The sound of trouble

Firstly, its important to clarify that I don't consider myself to of been a bad kid. I never stole (apart from modelling clay that one time when I was in class one,) I never beat anyone up and I never drank alco-pops in the park long after the slide had last been ridden.

I was however blessed (or cursed if you were a parent of my accomplices) with an active imagination and a desire to experiment with all the tools, chemicals and practices the local Police and school teachers go to great lengths to explain the dangers of.

It was Summer, I was fifteen and home alone. My parents had headed to Wales for a week in the Sun. I had refused to go along, citing my age as a sure sign of my maturity and trustworthiness.

The fields were green and well trodden, the football lying in some neighbours garden that was inaccessible to us, even with my superior climbing skills (which regrettably I have since lost. One time I climbed the steel lamppost in our street with just a pair of wellies and a desire to impress!) We were bored.

Then I remembered the small amount of explosives my father kept in a tuppaware box at the back of the shed. "Son" he began: "These are for scaring birds, and I'm not supposed to have them. Also don't tell your mother".

Now I never saw a reason to frighten birds before I swear to you, but on that day I decided the mocking flock of blackbirds sat high up amongst the branches overhead were going to get the bejesus scared out of them.
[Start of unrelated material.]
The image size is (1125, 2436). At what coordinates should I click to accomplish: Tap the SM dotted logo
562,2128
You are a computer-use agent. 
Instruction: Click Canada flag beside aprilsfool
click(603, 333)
I took one of the grey powdery tubes out of the box (I later found out that some of them had split and spilled their greyish gunpowder contents all over the remainder and onto my fingers) and I struck a few matches in an effort to light the fraying string fuse. Eventually one took. Panic lurched my arm forwards and the amateur firework span out of my hands and exploded mid flight. The noise it made was beyond any volume my teenage ears had ever experienced. The blackbirds dispersed en mass in a glorious shower of excrement. Victory had never been so sweet.
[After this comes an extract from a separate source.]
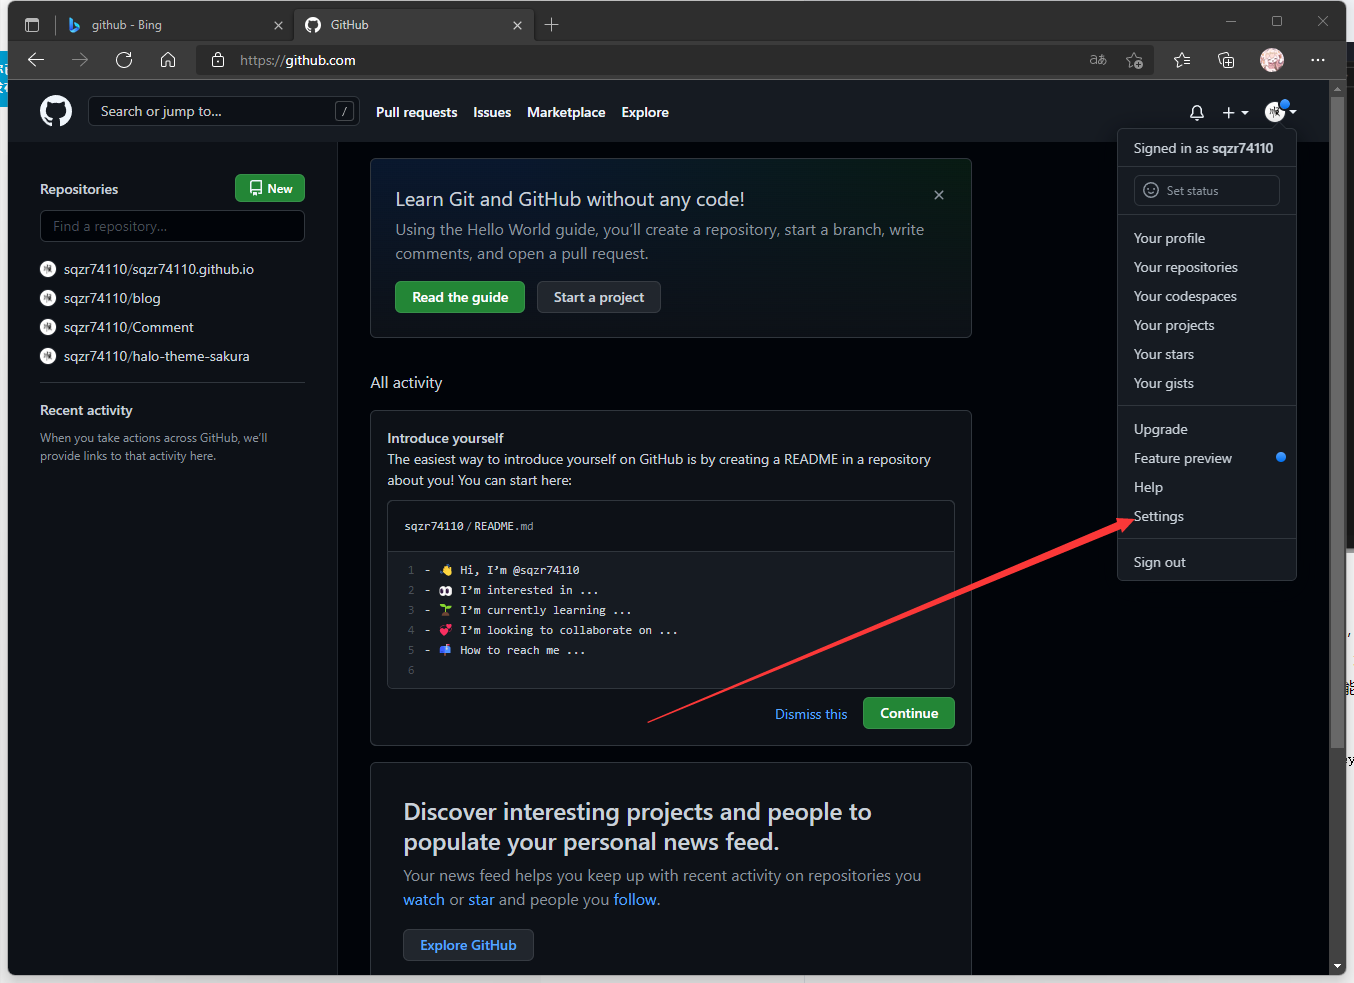1354x983 pixels.
Task: Dismiss the Learn Git banner
Action: [x=939, y=195]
For an encore I decided to light one that had been placed inside an empty cola can, in my mind this would be like a mini hand-grenade. My friends had their doubts but this only spurred me on.

The blast was magnificent, strips of aluminium falling to the ground like silver rain, sunlight dancing off each tiny metallic piece of debris. I had created a vision of beauty from a tool of chaos.
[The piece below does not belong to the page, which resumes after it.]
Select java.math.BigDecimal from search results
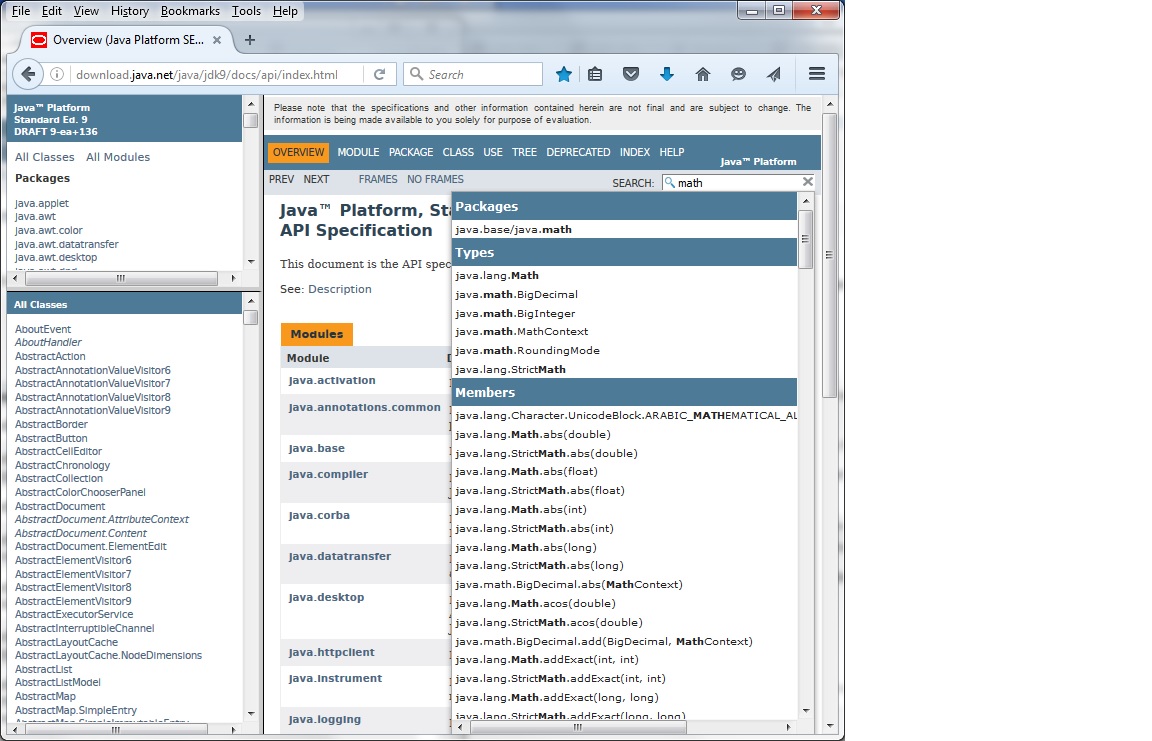 516,294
Thats when the neighbours started to shout and began to inform the police.

My friends vanished. I ran crying to the brook at the bottom of the field before realising the futility. I had nowhere to go, my brothers in arms had abandoned me to my fate. Reluctantly I trudged back to house where a stern looking police officer in a flak jacket greeted me.

He informed me there had been complaints of someone firing off a shotgun, and that if need be he had a rifle in the car. My bottom lip would not cease trembling. A neighbour of ours came out to explain the reality. He couldn't of done enough...anyone would think he was diverting any potential heat from his business of selling non existent computers, he really was quite charming.

So it was decided rather than a night in the cells I was to be remanded in the custody of my Grandmother. A call was placed out at the holiday camp for my parents to call Staffordshire Police at once.Of course they made sure they finished their game of bingo first.